*** Block opens ***

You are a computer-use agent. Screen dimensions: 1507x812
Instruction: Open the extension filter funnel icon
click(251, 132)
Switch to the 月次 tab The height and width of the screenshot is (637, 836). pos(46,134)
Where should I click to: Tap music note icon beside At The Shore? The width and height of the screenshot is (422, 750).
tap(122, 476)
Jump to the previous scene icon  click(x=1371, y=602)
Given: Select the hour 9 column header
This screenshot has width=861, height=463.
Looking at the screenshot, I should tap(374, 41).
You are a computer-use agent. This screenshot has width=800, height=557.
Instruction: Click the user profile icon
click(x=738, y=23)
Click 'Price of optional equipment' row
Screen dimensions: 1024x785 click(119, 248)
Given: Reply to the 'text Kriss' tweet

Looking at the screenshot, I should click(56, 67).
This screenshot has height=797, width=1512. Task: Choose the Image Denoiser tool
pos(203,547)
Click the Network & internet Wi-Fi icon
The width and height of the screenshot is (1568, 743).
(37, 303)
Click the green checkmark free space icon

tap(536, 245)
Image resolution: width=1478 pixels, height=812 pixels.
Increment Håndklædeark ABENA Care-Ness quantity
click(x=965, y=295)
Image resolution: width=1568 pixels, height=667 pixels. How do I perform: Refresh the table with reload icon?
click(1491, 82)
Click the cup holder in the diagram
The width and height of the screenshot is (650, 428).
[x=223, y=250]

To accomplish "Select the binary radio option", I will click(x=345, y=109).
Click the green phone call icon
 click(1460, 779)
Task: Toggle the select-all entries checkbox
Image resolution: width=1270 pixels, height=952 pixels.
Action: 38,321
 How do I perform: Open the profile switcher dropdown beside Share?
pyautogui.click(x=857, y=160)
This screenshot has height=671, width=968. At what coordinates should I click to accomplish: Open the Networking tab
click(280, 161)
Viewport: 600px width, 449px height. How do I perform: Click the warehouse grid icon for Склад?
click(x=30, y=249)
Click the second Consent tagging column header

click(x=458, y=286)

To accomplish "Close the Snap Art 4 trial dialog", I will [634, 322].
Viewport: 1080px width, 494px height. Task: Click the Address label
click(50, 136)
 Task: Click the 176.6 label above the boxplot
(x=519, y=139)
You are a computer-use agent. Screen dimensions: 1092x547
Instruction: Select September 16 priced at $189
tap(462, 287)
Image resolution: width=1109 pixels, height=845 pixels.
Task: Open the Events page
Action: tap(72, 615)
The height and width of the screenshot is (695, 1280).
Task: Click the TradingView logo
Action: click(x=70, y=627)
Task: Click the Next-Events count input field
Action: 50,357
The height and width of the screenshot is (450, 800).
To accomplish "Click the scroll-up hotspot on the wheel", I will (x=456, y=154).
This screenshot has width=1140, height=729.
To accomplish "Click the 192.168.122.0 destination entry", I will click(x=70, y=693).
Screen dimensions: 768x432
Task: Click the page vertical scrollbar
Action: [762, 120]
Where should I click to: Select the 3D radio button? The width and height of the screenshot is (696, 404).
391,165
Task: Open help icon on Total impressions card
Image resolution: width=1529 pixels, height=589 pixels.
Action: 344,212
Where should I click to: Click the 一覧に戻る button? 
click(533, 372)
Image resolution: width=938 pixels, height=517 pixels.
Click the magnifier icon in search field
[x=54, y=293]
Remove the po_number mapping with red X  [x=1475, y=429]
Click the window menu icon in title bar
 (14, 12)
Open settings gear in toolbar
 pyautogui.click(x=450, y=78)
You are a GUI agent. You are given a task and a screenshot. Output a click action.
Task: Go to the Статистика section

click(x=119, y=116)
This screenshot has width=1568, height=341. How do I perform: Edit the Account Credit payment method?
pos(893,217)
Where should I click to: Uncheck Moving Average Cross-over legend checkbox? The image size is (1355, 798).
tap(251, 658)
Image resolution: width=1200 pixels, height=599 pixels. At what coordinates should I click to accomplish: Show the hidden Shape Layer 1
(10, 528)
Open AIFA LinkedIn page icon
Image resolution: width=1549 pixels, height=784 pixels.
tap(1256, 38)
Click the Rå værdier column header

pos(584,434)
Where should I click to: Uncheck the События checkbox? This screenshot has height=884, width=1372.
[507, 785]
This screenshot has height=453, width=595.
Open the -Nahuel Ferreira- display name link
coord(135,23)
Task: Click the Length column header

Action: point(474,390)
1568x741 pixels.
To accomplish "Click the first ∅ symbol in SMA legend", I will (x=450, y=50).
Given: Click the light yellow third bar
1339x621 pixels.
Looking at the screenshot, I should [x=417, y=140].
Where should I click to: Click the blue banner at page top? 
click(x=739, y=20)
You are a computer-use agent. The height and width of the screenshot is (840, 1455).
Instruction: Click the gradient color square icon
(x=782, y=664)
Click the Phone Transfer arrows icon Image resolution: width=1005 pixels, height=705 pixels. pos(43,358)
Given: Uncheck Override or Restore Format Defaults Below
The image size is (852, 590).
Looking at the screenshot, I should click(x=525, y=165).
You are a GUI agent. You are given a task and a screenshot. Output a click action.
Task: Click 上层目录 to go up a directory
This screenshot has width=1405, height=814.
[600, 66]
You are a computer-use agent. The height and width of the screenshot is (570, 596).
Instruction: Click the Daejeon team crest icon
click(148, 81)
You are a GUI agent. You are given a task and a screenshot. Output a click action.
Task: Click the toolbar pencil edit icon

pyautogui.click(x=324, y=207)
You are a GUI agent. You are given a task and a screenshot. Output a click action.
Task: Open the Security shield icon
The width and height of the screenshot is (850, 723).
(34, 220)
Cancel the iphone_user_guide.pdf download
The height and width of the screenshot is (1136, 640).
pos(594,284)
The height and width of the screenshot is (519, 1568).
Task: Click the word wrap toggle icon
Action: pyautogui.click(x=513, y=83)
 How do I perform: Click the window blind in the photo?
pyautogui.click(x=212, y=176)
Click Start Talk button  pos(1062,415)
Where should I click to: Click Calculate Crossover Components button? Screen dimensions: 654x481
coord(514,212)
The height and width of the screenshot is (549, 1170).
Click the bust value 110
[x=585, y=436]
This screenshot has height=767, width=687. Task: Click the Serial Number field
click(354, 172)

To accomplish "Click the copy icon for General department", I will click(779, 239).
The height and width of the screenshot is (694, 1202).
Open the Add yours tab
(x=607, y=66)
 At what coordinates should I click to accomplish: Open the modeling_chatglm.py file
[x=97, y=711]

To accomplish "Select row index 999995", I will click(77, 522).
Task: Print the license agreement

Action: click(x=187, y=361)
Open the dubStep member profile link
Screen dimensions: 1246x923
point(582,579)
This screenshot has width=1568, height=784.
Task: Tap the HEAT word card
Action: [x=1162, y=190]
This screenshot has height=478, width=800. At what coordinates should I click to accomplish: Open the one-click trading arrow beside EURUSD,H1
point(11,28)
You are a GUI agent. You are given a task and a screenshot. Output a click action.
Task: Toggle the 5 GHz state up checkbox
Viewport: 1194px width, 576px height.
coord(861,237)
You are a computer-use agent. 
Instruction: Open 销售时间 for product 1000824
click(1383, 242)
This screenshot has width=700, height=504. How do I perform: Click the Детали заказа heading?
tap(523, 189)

*** Block closes ***

> _What you will do_
Word for word, print the listing above once more.

> _Final answer_
You are a computer-use agent. Screen dimensions: 1507x812
Instruction: Open the extension filter funnel icon
click(251, 132)
Switch to the 月次 tab The height and width of the screenshot is (637, 836). pos(46,134)
Where should I click to: Tap music note icon beside At The Shore? The width and height of the screenshot is (422, 750).
tap(122, 476)
Jump to the previous scene icon  click(x=1371, y=602)
Given: Select the hour 9 column header
This screenshot has width=861, height=463.
Looking at the screenshot, I should tap(374, 41).
You are a computer-use agent. This screenshot has width=800, height=557.
Instruction: Click the user profile icon
click(x=738, y=23)
Click 'Price of optional equipment' row
Screen dimensions: 1024x785 click(119, 248)
Given: Reply to the 'text Kriss' tweet

Looking at the screenshot, I should click(56, 67).
This screenshot has height=797, width=1512. Task: Choose the Image Denoiser tool
pos(203,547)
Click the Network & internet Wi-Fi icon
The width and height of the screenshot is (1568, 743).
(37, 303)
Click the green checkmark free space icon

tap(536, 245)
Image resolution: width=1478 pixels, height=812 pixels.
Increment Håndklædeark ABENA Care-Ness quantity
click(x=965, y=295)
Image resolution: width=1568 pixels, height=667 pixels. How do I perform: Refresh the table with reload icon?
click(1491, 82)
Click the cup holder in the diagram
The width and height of the screenshot is (650, 428).
[x=223, y=250]

To accomplish "Select the binary radio option", I will click(x=345, y=109).
Click the green phone call icon
 click(1460, 779)
Task: Toggle the select-all entries checkbox
Image resolution: width=1270 pixels, height=952 pixels.
Action: 38,321
 How do I perform: Open the profile switcher dropdown beside Share?
pyautogui.click(x=857, y=160)
This screenshot has height=671, width=968. At what coordinates should I click to accomplish: Open the Networking tab
click(280, 161)
Viewport: 600px width, 449px height. How do I perform: Click the warehouse grid icon for Склад?
click(x=30, y=249)
Click the second Consent tagging column header

click(x=458, y=286)

To accomplish "Close the Snap Art 4 trial dialog", I will [634, 322].
Viewport: 1080px width, 494px height. Task: Click the Address label
click(50, 136)
 Task: Click the 176.6 label above the boxplot
(x=519, y=139)
You are a computer-use agent. Screen dimensions: 1092x547
Instruction: Select September 16 priced at $189
tap(462, 287)
Image resolution: width=1109 pixels, height=845 pixels.
Task: Open the Events page
Action: tap(72, 615)
The height and width of the screenshot is (695, 1280).
Task: Click the TradingView logo
Action: click(x=70, y=627)
Task: Click the Next-Events count input field
Action: 50,357
The height and width of the screenshot is (450, 800).
To accomplish "Click the scroll-up hotspot on the wheel", I will (x=456, y=154).
This screenshot has width=1140, height=729.
To accomplish "Click the 192.168.122.0 destination entry", I will click(x=70, y=693).
Screen dimensions: 768x432
Task: Click the page vertical scrollbar
Action: [762, 120]
Where should I click to: Select the 3D radio button? The width and height of the screenshot is (696, 404).
391,165
Task: Open help icon on Total impressions card
Image resolution: width=1529 pixels, height=589 pixels.
Action: 344,212
Where should I click to: Click the 一覧に戻る button? 
click(533, 372)
Image resolution: width=938 pixels, height=517 pixels.
Click the magnifier icon in search field
[x=54, y=293]
Remove the po_number mapping with red X  [x=1475, y=429]
Click the window menu icon in title bar
 (14, 12)
Open settings gear in toolbar
 pyautogui.click(x=450, y=78)
You are a GUI agent. You are given a task and a screenshot. Output a click action.
Task: Go to the Статистика section

click(x=119, y=116)
This screenshot has width=1568, height=341. How do I perform: Edit the Account Credit payment method?
pos(893,217)
Where should I click to: Uncheck Moving Average Cross-over legend checkbox? The image size is (1355, 798).
tap(251, 658)
Image resolution: width=1200 pixels, height=599 pixels. At what coordinates should I click to accomplish: Show the hidden Shape Layer 1
(10, 528)
Open AIFA LinkedIn page icon
Image resolution: width=1549 pixels, height=784 pixels.
tap(1256, 38)
Click the Rå værdier column header

pos(584,434)
Where should I click to: Uncheck the События checkbox? This screenshot has height=884, width=1372.
[507, 785]
This screenshot has height=453, width=595.
Open the -Nahuel Ferreira- display name link
coord(135,23)
Task: Click the Length column header

Action: point(474,390)
1568x741 pixels.
To accomplish "Click the first ∅ symbol in SMA legend", I will (x=450, y=50).
Given: Click the light yellow third bar
1339x621 pixels.
Looking at the screenshot, I should [x=417, y=140].
Where should I click to: Click the blue banner at page top? 
click(x=739, y=20)
You are a computer-use agent. The height and width of the screenshot is (840, 1455).
Instruction: Click the gradient color square icon
(x=782, y=664)
Click the Phone Transfer arrows icon Image resolution: width=1005 pixels, height=705 pixels. pos(43,358)
Given: Uncheck Override or Restore Format Defaults Below
The image size is (852, 590).
Looking at the screenshot, I should click(x=525, y=165).
You are a GUI agent. You are given a task and a screenshot. Output a click action.
Task: Click 上层目录 to go up a directory
This screenshot has width=1405, height=814.
[600, 66]
You are a computer-use agent. The height and width of the screenshot is (570, 596).
Instruction: Click the Daejeon team crest icon
click(148, 81)
You are a GUI agent. You are given a task and a screenshot. Output a click action.
Task: Click the toolbar pencil edit icon

pyautogui.click(x=324, y=207)
You are a GUI agent. You are given a task and a screenshot. Output a click action.
Task: Open the Security shield icon
The width and height of the screenshot is (850, 723).
(34, 220)
Cancel the iphone_user_guide.pdf download
The height and width of the screenshot is (1136, 640).
pos(594,284)
The height and width of the screenshot is (519, 1568).
Task: Click the word wrap toggle icon
Action: pyautogui.click(x=513, y=83)
 How do I perform: Click the window blind in the photo?
pyautogui.click(x=212, y=176)
Click Start Talk button  pos(1062,415)
Where should I click to: Click Calculate Crossover Components button? Screen dimensions: 654x481
coord(514,212)
The height and width of the screenshot is (549, 1170).
Click the bust value 110
[x=585, y=436]
This screenshot has height=767, width=687. Task: Click the Serial Number field
click(354, 172)

To accomplish "Click the copy icon for General department", I will click(779, 239).
The height and width of the screenshot is (694, 1202).
Open the Add yours tab
(x=607, y=66)
 At what coordinates should I click to accomplish: Open the modeling_chatglm.py file
[x=97, y=711]

To accomplish "Select row index 999995", I will click(77, 522).
Task: Print the license agreement

Action: click(x=187, y=361)
Open the dubStep member profile link
Screen dimensions: 1246x923
point(582,579)
This screenshot has width=1568, height=784.
Task: Tap the HEAT word card
Action: [x=1162, y=190]
This screenshot has height=478, width=800. At what coordinates should I click to accomplish: Open the one-click trading arrow beside EURUSD,H1
point(11,28)
You are a GUI agent. You are given a task and a screenshot. Output a click action.
Task: Toggle the 5 GHz state up checkbox
Viewport: 1194px width, 576px height.
coord(861,237)
You are a computer-use agent. 
Instruction: Open 销售时间 for product 1000824
click(1383, 242)
This screenshot has width=700, height=504. How do I perform: Click the Детали заказа heading?
tap(523, 189)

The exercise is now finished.